Earlier this month we reported on the rumoured launch of the 3G iPhone from Apple this northern summer.
There is already new scuttlebutt over exactly what the new 3G iPhone will entail. Charlie Sorrel from tech site Wired has provided a neat summary of what we can expect from the 3G iPhone, based on market demands and Apple’s development track record.
- Network – The Infineon chipset expected to power the new phone will work on both HSDPA and WCDMA networks, as well as continuing to support EDGE for customers outside good 3G coverage.
- Camera – The Infineon chipset supports cameras of up to 5 megapixels and also video capture using Apple’s codec of choice, h.264. So more pixels and video seem very likely, but what of video calls?

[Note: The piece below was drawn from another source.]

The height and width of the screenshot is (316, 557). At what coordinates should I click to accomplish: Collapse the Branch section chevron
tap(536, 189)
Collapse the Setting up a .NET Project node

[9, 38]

Apple’s Mac application iChat has had video conferencing for some time. It would be a perfect match for the iPhone’s big bright screen, but that would entail a second camera.
- Hardware – Expect cosmetic changes as the current iPhone is so simple that it can hardly be improved. The current iPhone is surprisingly tough, so we’d expect Apple to stick to glass and metal. The only sure thing is that as soon as you see the new model, your old iPhone will look clunky.
- Software – The iPhone touch screen interface is in a league of its own. The currently beta iPhone SDK shows us that the v2.0 operating system will be an incremental upgrade, adding niceties such as search and, if we’re lucky, copy-and-paste. With the iPod, Apple has often held new features back from older models in order to drive sales. Expect the v1.0 iPhone to run the exact same software as the new one, exempting features which utilise new hardware.